L’assessore regionale prende posizione sulla nuova politica agricola: “Penalizzare i pensionati per un ricambio generazionale, senza offrire alternative è irresponsabile”
“Ancora una volta, la Commissione europea prende di mira il mondo agricolo con misure che rischiano di compromettere definitivamente la tenuta del comparto. I tagli proposti alla nuova Politica Agricola Comune e l’esclusione dei pensionati ancora attivi dai contributi diretti sono scelte miopi e inaccettabili. E’ un provvedimento che ignora completamente la realtà dei nostri territori”.
È il commento dell’assessore veneto all’Agricoltura Federico Caner dopo aver analizzato la proposta della nuova PAC 2028–2034, segnalata dall’europarlamentare Anna Maria Cisint.
La Commissione europea propone tagli per quasi 90 miliardi di euro e l’eliminazione dell’attuale sistema a due pilastri (pagamenti diretti e sviluppo rurale), sostituendolo con un fondo unico nazionale dai criteri ancora indefiniti.
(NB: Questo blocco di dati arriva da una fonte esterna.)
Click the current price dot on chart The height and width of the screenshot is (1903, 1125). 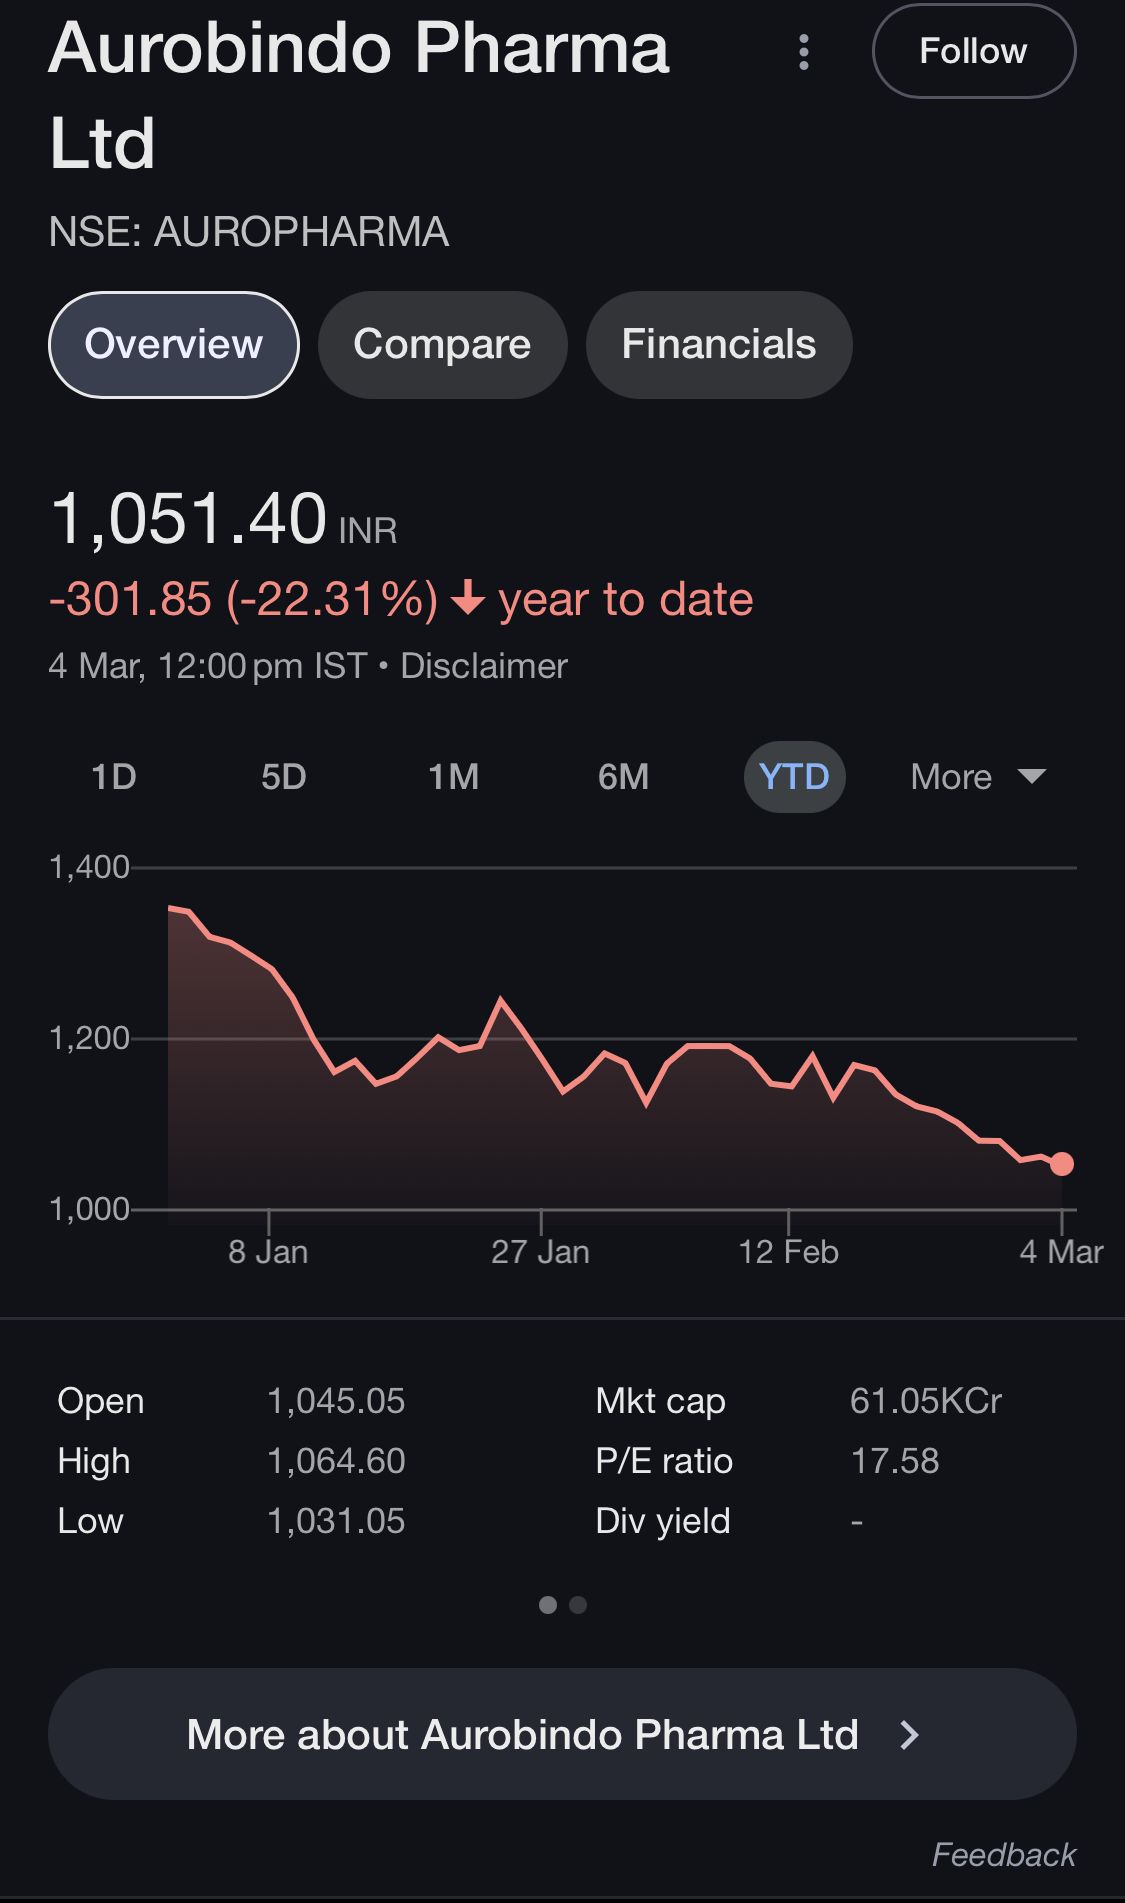click(x=1062, y=1164)
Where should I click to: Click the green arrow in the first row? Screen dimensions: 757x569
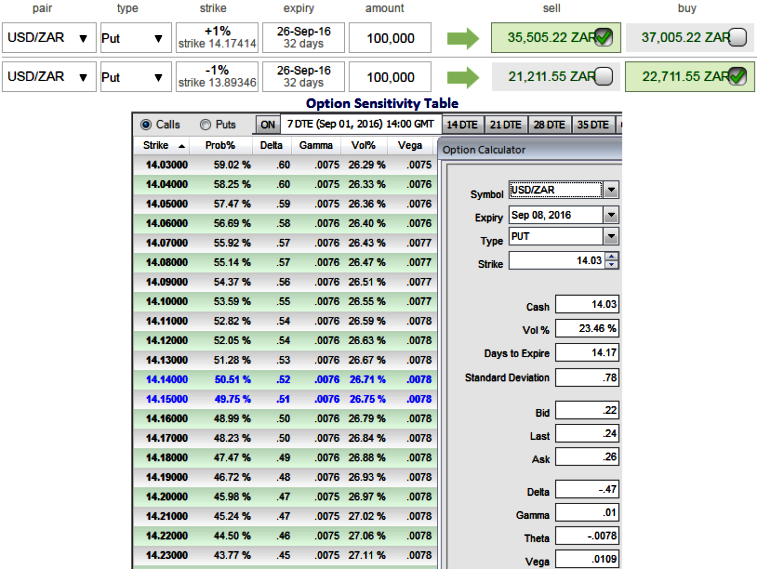[462, 39]
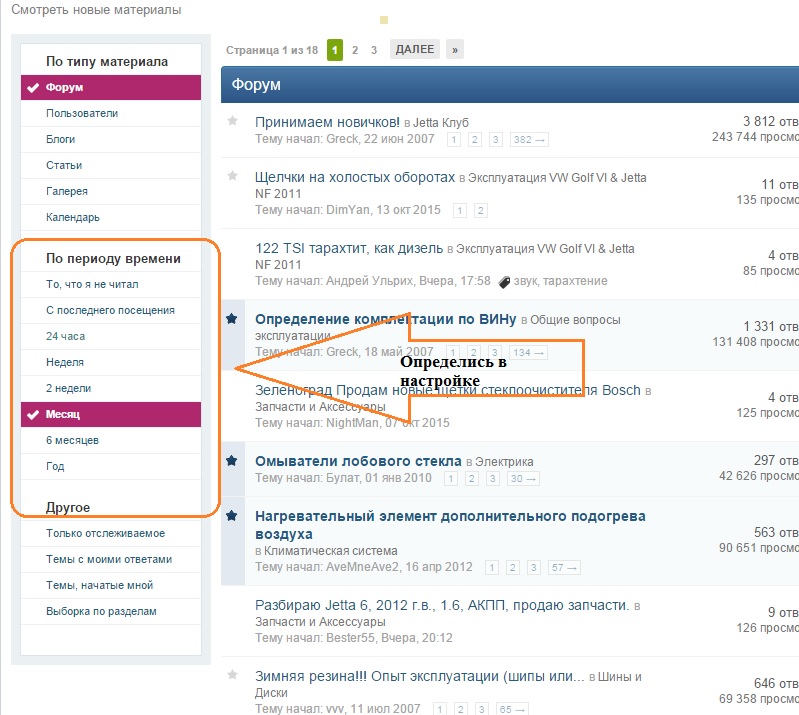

Ma a preoccupare di più è l’esclusione dai contributi dei pensionati agricoli ancora attivi.
“In Veneto, su 55.000 domande di contributo, ben 23.000 sono presentate da agricoltori over 65: si parla di oltre il 40% dei beneficiari regionali, spesso titolari di piccole aziende a conduzione familiare. Escluderli dai sostegni significa tagliare fuori una fetta fondamentale della nostra agricoltura, per un impatto stimabile in circa 40 milioni di euro annui solo per il Veneto – sottolinea Caner –. Penalizzarli in nome di un presunto ricambio generazionale, senza offrire alternative concrete, è profondamente ingiusto e irresponsabile”.

Secondo i dati Istat, sono almeno 132mila i pensionati agricoli in Veneto, con una pensione media mensile di 885 euro.
“Se questi sono i numeri possiamo solo immaginare quanto esteso sia il fenomeno su scala nazionale – avverte Caner –. Il rischio più grande, è l’effetto domino: le aziende chiudono, i giovani non subentrano perché le politiche europee le rendono economicamente insostenibili, e nel frattempo si spalanca la porta a soluzioni che nulla hanno a che fare con la nostra cultura rurale, dal cibo sintetico alla manodopera a basso costo da Paesi terzi”.
“La Commissione dice di voler favorire i giovani – conclude Caner – ma poi propone contributi da massimo 3.000 euro annui per chi sceglie colture di nicchia: è una contraddizione palese. Come Regione siamo al fianco dei nostri agricoltori, e faremo sentire la nostra voce anche in sede europea per fermare queste derive che minano il futuro della nostra agricoltura”.